Se le ocurrió un nuevo pensamiento horrible, mientras rememoraba el sermón de Umegat. Si la diosa sólo entraba en el mundo gracias a que Cazaril renunciaba a su voluntad en Su favor, ¿bastaría querer vivir desesperadamente, un acto de voluntad como no había otro igual, para excluirla y negar Su milagro? Quizá la cápsula protectora estallara como una pompa de jabón, desatando una paradoja de muerte y condenación… Seguir este hilo lógico y todas sus posibles ramificaciones fue suficiente para mantenerlo despierto durante horas, mientras la noche se consumía despacio. El cuadrado de la ventana de su cámara griseaba tenuemente para cuando volvió a reclamarlo la bendita inconsciencia.
He ahí que, flanqueado por sus fantasmagóricos escoltas, subió las escaleras entrada la mañana siguiente camino de su despacho. Se sentía estúpido y espeso por culpa de la falta de sueño, y anticipaba sin ningún entusiasmo una semana llena de correspondencia y cuentas abandonadas, montones de papeles desordenados sobre su escritorio desde la hora en que se anunció el desastroso enlace de Iselle.
Encontró a sus damas levantadas temprano. En la sala de estar que limitaba con su despacho, habían desplegado sobre una mesa todos sus mapas nuevos de estudio. Iselle estaba apoyada de manos, mirándolos. Betriz, de brazos cruzados, curioseaba por encima del hombro de la rósea, ceñuda. Las dos jóvenes, y Nan de Vrit, que se afanaba en su costura, se habían vestido con los negros y lavandas propios del luto formal de la corte, prudente artificio que Cazaril aprobaba.

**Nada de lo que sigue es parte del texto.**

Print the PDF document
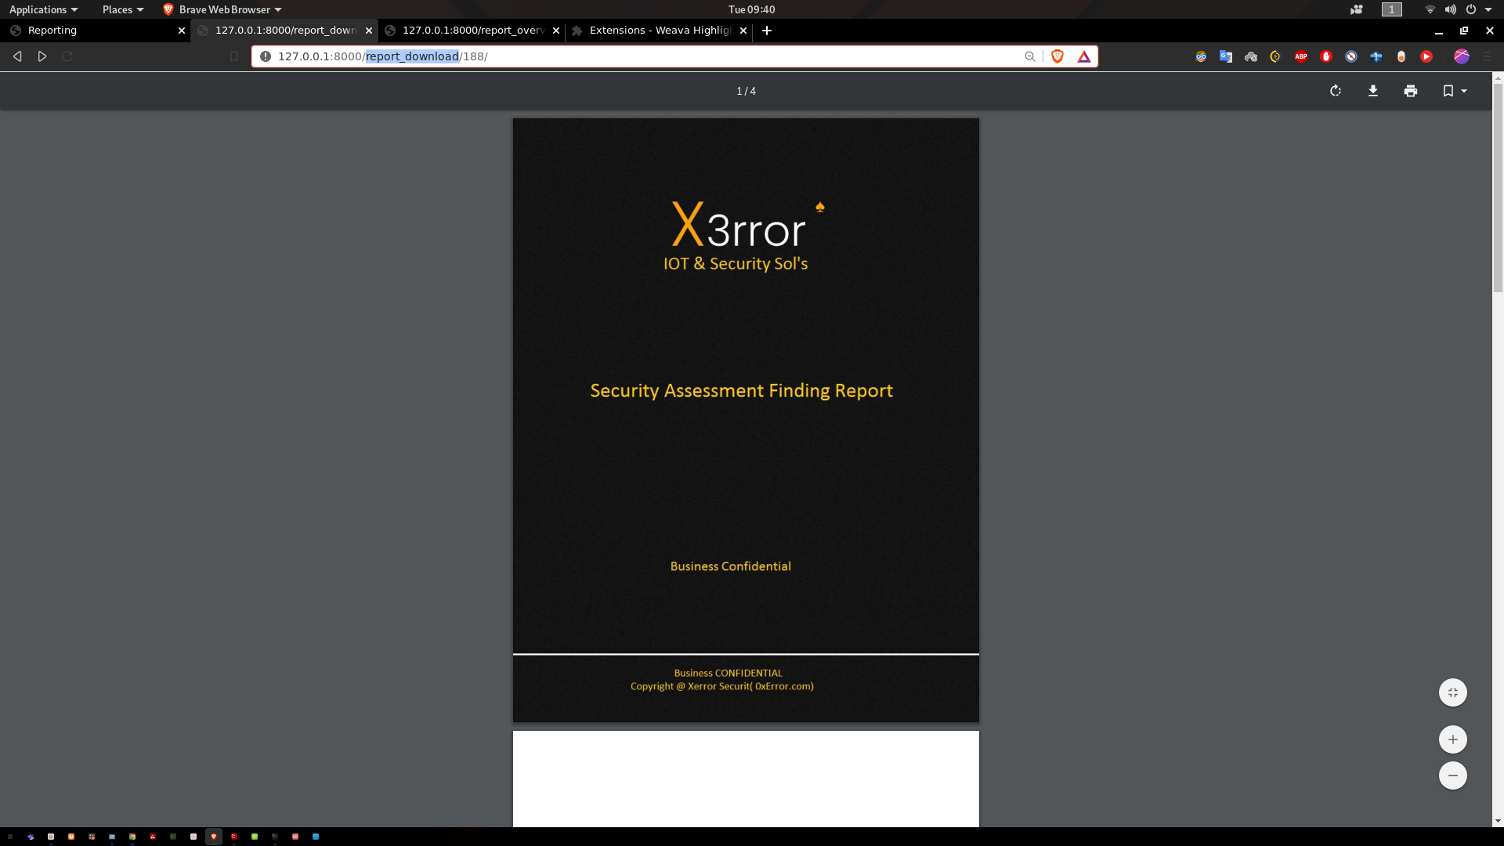 [1411, 91]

Al entrar, vio junto a la mano de Iselle un revoltijo de papeles con listas garabateadas, de las que se habían tachado algunos artículos, mientras que otros se habían inscrito en círculos o señalado con una cruz. Iselle frunció el ceño y señaló un punto en el mapa señalado con un recio alfiler de sombrero, y se dirigió por encima del hombro a su fámula:
– Pero si esto no… -Se interrumpió al reparar en Cazaril. La invisible capa negra seguía adherida a ella; únicamente un ocasional y débil hilo de luz azul retenía su fulgor inmerso en los untuosos pliegues. Las manchas fantasmas se apartaron violentamente de ella y, para alivio parcial de Cazaril, desaparecieron de su segunda vista.